**Exercise description**
Word for word, please copy the line containing "You are a GUI" and all lines after it in the entries below, and only those, leaving every picture out.

START Recorded data

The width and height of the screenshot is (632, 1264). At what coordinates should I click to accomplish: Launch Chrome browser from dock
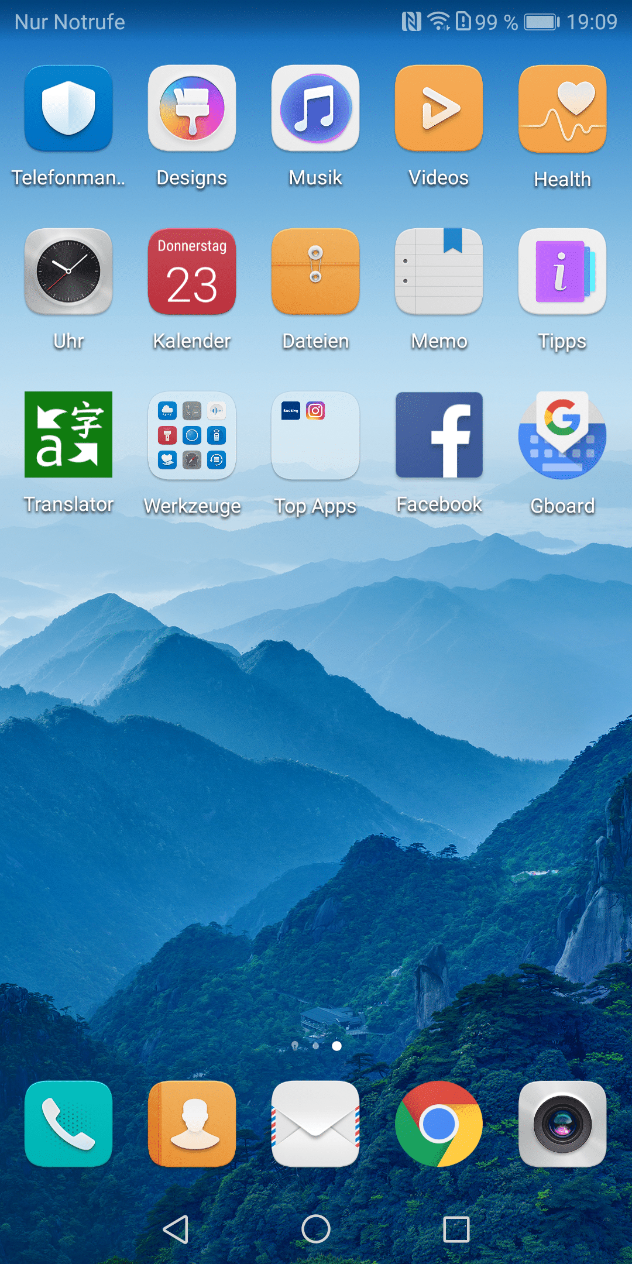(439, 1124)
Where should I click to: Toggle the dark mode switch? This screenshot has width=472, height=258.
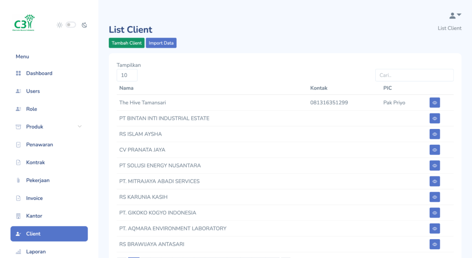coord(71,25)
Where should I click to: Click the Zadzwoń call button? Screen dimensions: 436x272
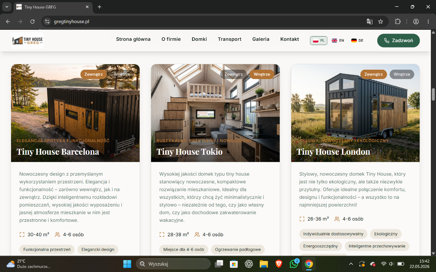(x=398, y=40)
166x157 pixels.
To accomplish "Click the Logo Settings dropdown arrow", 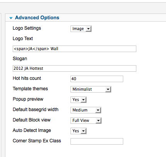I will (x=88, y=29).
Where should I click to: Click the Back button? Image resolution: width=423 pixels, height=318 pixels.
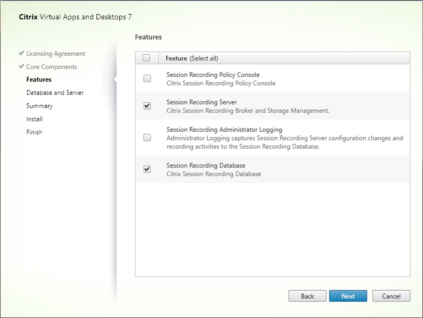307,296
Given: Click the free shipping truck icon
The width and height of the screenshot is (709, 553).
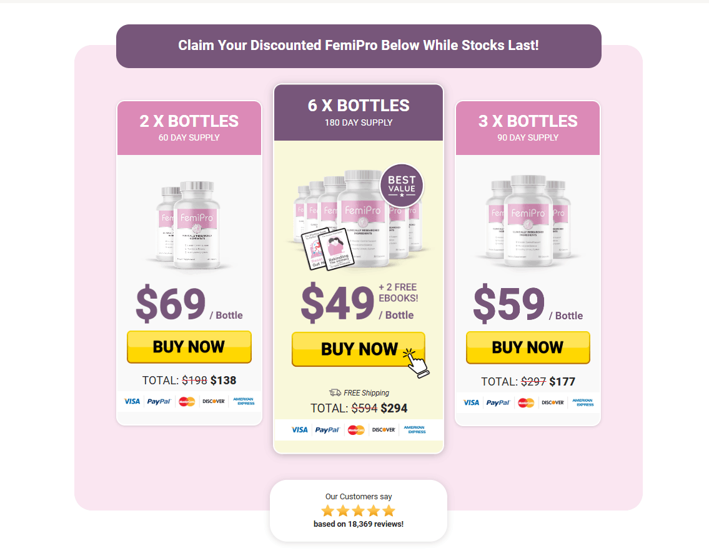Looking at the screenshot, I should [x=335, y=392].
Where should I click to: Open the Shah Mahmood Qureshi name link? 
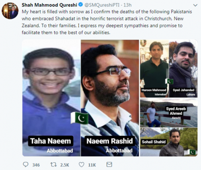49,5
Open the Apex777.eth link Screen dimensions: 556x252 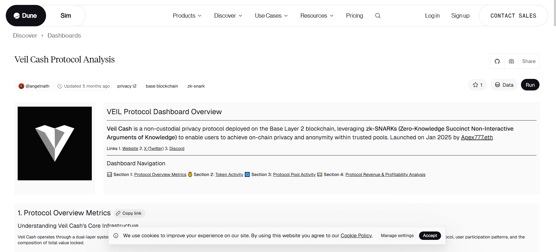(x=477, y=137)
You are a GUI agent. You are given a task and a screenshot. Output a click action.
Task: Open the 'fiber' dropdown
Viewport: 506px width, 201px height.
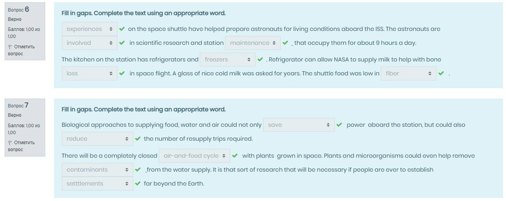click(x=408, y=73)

END Recorded data

**Written answer**
You are a GUI agent. You are given a task and a screenshot. Output a click action.
Task: Open the 'fiber' dropdown
Viewport: 506px width, 201px height.
click(x=408, y=73)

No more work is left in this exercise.